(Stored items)
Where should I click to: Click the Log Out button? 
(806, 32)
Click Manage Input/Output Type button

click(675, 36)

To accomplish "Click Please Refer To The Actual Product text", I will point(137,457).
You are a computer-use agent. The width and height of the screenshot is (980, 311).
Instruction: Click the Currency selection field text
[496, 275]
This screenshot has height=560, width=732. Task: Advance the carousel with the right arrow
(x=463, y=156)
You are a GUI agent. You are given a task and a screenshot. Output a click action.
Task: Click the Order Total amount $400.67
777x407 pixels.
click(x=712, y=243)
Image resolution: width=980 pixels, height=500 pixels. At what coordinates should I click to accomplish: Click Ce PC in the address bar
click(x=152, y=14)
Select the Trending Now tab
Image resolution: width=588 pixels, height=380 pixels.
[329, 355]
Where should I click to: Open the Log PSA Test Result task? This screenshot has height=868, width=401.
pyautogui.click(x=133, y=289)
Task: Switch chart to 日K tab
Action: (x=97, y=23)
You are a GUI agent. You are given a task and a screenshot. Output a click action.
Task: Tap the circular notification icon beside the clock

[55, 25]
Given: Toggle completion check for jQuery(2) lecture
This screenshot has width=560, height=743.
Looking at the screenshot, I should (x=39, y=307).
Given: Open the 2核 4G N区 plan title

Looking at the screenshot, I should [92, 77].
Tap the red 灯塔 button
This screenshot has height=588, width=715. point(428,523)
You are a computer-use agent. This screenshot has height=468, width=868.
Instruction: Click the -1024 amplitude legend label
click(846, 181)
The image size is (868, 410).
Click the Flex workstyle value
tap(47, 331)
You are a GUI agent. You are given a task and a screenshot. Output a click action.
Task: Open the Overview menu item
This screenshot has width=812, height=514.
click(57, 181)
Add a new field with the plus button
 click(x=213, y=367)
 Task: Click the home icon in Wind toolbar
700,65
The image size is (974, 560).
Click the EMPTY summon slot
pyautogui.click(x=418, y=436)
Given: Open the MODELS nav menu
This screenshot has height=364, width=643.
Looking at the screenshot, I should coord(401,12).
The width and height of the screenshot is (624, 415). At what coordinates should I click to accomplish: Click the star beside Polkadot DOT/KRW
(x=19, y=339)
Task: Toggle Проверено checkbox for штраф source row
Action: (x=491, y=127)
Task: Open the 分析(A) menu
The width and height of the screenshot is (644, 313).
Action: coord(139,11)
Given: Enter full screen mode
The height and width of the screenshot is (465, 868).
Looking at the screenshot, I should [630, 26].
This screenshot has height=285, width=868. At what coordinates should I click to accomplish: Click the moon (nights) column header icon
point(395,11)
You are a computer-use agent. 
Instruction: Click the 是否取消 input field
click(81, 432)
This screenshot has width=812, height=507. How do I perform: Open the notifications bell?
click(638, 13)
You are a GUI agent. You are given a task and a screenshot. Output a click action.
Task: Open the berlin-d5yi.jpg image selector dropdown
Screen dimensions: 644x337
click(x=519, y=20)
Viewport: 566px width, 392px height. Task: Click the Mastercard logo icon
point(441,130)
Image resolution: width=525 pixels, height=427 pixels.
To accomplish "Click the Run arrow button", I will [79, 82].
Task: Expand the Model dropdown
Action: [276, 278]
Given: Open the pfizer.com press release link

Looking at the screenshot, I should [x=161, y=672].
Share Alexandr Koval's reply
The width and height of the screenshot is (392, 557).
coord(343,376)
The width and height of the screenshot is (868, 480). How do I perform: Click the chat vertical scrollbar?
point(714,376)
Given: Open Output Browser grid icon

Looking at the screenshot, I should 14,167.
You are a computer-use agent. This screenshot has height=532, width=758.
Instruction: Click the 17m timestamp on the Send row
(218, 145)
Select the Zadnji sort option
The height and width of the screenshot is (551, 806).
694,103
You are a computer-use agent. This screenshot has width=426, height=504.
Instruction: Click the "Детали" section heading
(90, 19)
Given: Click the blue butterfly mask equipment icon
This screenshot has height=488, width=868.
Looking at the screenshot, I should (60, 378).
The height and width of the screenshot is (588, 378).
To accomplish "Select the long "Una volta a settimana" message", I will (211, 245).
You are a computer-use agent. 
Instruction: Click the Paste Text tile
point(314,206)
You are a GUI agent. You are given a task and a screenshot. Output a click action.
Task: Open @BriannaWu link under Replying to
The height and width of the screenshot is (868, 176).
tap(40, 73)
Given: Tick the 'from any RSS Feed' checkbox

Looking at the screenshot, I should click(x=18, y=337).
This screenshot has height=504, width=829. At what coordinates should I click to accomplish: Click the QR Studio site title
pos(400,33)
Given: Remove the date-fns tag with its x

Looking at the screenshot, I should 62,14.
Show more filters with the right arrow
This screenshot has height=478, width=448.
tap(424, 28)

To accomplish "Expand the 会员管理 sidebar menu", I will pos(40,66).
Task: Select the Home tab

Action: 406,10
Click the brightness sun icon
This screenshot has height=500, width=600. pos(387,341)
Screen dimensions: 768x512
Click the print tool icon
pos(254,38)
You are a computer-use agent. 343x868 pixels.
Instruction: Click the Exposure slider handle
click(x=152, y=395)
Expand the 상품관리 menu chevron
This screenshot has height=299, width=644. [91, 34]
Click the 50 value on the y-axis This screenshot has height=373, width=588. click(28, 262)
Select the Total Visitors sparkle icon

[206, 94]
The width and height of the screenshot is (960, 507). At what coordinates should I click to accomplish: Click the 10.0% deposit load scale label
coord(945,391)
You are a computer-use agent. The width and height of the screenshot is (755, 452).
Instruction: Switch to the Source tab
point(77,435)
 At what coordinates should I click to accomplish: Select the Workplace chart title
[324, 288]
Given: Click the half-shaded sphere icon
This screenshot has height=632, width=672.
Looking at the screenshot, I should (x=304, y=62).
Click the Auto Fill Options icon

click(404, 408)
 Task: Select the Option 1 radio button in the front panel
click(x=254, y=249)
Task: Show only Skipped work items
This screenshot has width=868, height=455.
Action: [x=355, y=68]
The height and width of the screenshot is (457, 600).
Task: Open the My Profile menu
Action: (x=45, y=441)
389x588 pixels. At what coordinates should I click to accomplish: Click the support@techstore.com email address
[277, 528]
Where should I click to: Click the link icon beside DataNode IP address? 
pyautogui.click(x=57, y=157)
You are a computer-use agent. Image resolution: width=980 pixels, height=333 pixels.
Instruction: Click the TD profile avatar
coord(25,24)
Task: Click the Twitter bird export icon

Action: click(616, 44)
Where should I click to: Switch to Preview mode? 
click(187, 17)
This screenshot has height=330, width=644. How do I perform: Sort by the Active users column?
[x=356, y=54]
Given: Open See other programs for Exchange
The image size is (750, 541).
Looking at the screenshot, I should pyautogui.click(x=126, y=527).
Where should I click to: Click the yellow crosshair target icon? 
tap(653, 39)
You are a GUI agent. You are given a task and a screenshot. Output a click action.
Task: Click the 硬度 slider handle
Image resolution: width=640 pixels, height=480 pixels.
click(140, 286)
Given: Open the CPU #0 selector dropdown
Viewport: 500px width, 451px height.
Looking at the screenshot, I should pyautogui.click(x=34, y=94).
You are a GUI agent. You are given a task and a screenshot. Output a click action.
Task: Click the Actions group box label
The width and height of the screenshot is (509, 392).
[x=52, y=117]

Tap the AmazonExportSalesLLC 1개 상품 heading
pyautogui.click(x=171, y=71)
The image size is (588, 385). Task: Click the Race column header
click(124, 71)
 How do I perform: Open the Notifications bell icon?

Goal of the exercise
Output every entry exactly.

Task answer
Where should I click to: Click the Log Out button? 
(806, 32)
Click Manage Input/Output Type button

click(675, 36)

To accomplish "Click Please Refer To The Actual Product text", I will point(137,457).
You are a computer-use agent. The width and height of the screenshot is (980, 311).
Instruction: Click the Currency selection field text
[496, 275]
This screenshot has height=560, width=732. Task: Advance the carousel with the right arrow
(x=463, y=156)
You are a GUI agent. You are given a task and a screenshot. Output a click action.
Task: Click the Order Total amount $400.67
777x407 pixels.
click(x=712, y=243)
Image resolution: width=980 pixels, height=500 pixels. At what coordinates should I click to accomplish: Click Ce PC in the address bar
click(x=152, y=14)
Select the Trending Now tab
Image resolution: width=588 pixels, height=380 pixels.
[329, 355]
Where should I click to: Open the Log PSA Test Result task? This screenshot has height=868, width=401.
pyautogui.click(x=133, y=289)
Task: Switch chart to 日K tab
Action: (x=97, y=23)
You are a GUI agent. You are given a task and a screenshot. Output a click action.
Task: Tap the circular notification icon beside the clock

[55, 25]
Given: Toggle completion check for jQuery(2) lecture
This screenshot has width=560, height=743.
Looking at the screenshot, I should (x=39, y=307).
Given: Open the 2核 4G N区 plan title

Looking at the screenshot, I should [92, 77].
Tap the red 灯塔 button
This screenshot has height=588, width=715. point(428,523)
You are a computer-use agent. This screenshot has height=468, width=868.
Instruction: Click the -1024 amplitude legend label
click(846, 181)
The image size is (868, 410).
Click the Flex workstyle value
tap(47, 331)
You are a GUI agent. You are given a task and a screenshot. Output a click action.
Task: Open the Overview menu item
This screenshot has width=812, height=514.
click(57, 181)
Add a new field with the plus button
 click(x=213, y=367)
 Task: Click the home icon in Wind toolbar
700,65
The image size is (974, 560).
Click the EMPTY summon slot
pyautogui.click(x=418, y=436)
Given: Open the MODELS nav menu
This screenshot has height=364, width=643.
Looking at the screenshot, I should coord(401,12).
The width and height of the screenshot is (624, 415). At what coordinates should I click to accomplish: Click the star beside Polkadot DOT/KRW
(x=19, y=339)
Task: Toggle Проверено checkbox for штраф source row
Action: (x=491, y=127)
Task: Open the 分析(A) menu
The width and height of the screenshot is (644, 313).
Action: coord(139,11)
Given: Enter full screen mode
The height and width of the screenshot is (465, 868).
Looking at the screenshot, I should [630, 26].
This screenshot has height=285, width=868. At what coordinates should I click to accomplish: Click the moon (nights) column header icon
point(395,11)
You are a computer-use agent. 
Instruction: Click the 是否取消 input field
click(81, 432)
This screenshot has width=812, height=507. How do I perform: Open the notifications bell?
click(638, 13)
You are a GUI agent. You are given a task and a screenshot. Output a click action.
Task: Open the berlin-d5yi.jpg image selector dropdown
Screen dimensions: 644x337
click(x=519, y=20)
Viewport: 566px width, 392px height. Task: Click the Mastercard logo icon
point(441,130)
Image resolution: width=525 pixels, height=427 pixels.
To accomplish "Click the Run arrow button", I will [79, 82].
Task: Expand the Model dropdown
Action: [276, 278]
Given: Open the pfizer.com press release link

Looking at the screenshot, I should [x=161, y=672].
Share Alexandr Koval's reply
The width and height of the screenshot is (392, 557).
coord(343,376)
The width and height of the screenshot is (868, 480). How do I perform: Click the chat vertical scrollbar?
point(714,376)
Given: Open Output Browser grid icon

Looking at the screenshot, I should 14,167.
You are a computer-use agent. This screenshot has height=532, width=758.
Instruction: Click the 17m timestamp on the Send row
(218, 145)
Select the Zadnji sort option
The height and width of the screenshot is (551, 806).
694,103
You are a computer-use agent. This screenshot has width=426, height=504.
Instruction: Click the "Детали" section heading
(90, 19)
Given: Click the blue butterfly mask equipment icon
This screenshot has height=488, width=868.
Looking at the screenshot, I should (60, 378).
The height and width of the screenshot is (588, 378).
To accomplish "Select the long "Una volta a settimana" message", I will (211, 245).
You are a computer-use agent. 
Instruction: Click the Paste Text tile
point(314,206)
You are a GUI agent. You are given a task and a screenshot. Output a click action.
Task: Open @BriannaWu link under Replying to
The height and width of the screenshot is (868, 176).
tap(40, 73)
Given: Tick the 'from any RSS Feed' checkbox

Looking at the screenshot, I should click(x=18, y=337).
This screenshot has height=504, width=829. At what coordinates should I click to accomplish: Click the QR Studio site title
pos(400,33)
Given: Remove the date-fns tag with its x

Looking at the screenshot, I should 62,14.
Show more filters with the right arrow
This screenshot has height=478, width=448.
tap(424, 28)

To accomplish "Expand the 会员管理 sidebar menu", I will pos(40,66).
Task: Select the Home tab

Action: 406,10
Click the brightness sun icon
This screenshot has height=500, width=600. pos(387,341)
Screen dimensions: 768x512
Click the print tool icon
pos(254,38)
You are a computer-use agent. 343x868 pixels.
Instruction: Click the Exposure slider handle
click(x=152, y=395)
Expand the 상품관리 menu chevron
This screenshot has height=299, width=644. [91, 34]
Click the 50 value on the y-axis This screenshot has height=373, width=588. click(28, 262)
Select the Total Visitors sparkle icon

[206, 94]
The width and height of the screenshot is (960, 507). At what coordinates should I click to accomplish: Click the 10.0% deposit load scale label
coord(945,391)
You are a computer-use agent. The width and height of the screenshot is (755, 452).
Instruction: Switch to the Source tab
point(77,435)
 At what coordinates should I click to accomplish: Select the Workplace chart title
[324, 288]
Given: Click the half-shaded sphere icon
This screenshot has height=632, width=672.
Looking at the screenshot, I should (x=304, y=62).
Click the Auto Fill Options icon

click(404, 408)
 Task: Select the Option 1 radio button in the front panel
click(x=254, y=249)
Task: Show only Skipped work items
This screenshot has width=868, height=455.
Action: [x=355, y=68]
The height and width of the screenshot is (457, 600).
Task: Open the My Profile menu
Action: (x=45, y=441)
389x588 pixels. At what coordinates should I click to accomplish: Click the support@techstore.com email address
[277, 528]
Where should I click to: Click the link icon beside DataNode IP address? 
pyautogui.click(x=57, y=157)
You are a computer-use agent. Image resolution: width=980 pixels, height=333 pixels.
Instruction: Click the TD profile avatar
coord(25,24)
Task: Click the Twitter bird export icon

Action: click(616, 44)
Where should I click to: Switch to Preview mode? 
click(187, 17)
This screenshot has height=330, width=644. How do I perform: Sort by the Active users column?
[x=356, y=54]
Given: Open See other programs for Exchange
The image size is (750, 541).
Looking at the screenshot, I should pyautogui.click(x=126, y=527).
Where should I click to: Click the yellow crosshair target icon? 
tap(653, 39)
You are a GUI agent. You are given a task and a screenshot. Output a click action.
Task: Click the 硬度 slider handle
Image resolution: width=640 pixels, height=480 pixels.
click(140, 286)
Given: Open the CPU #0 selector dropdown
Viewport: 500px width, 451px height.
Looking at the screenshot, I should pyautogui.click(x=34, y=94).
You are a GUI agent. You are given a task and a screenshot. Output a click action.
Task: Click the Actions group box label
The width and height of the screenshot is (509, 392).
[x=52, y=117]

Tap the AmazonExportSalesLLC 1개 상품 heading
pyautogui.click(x=171, y=71)
The image size is (588, 385). Task: Click the Race column header
click(124, 71)
 How do I perform: Open the Notifications bell icon?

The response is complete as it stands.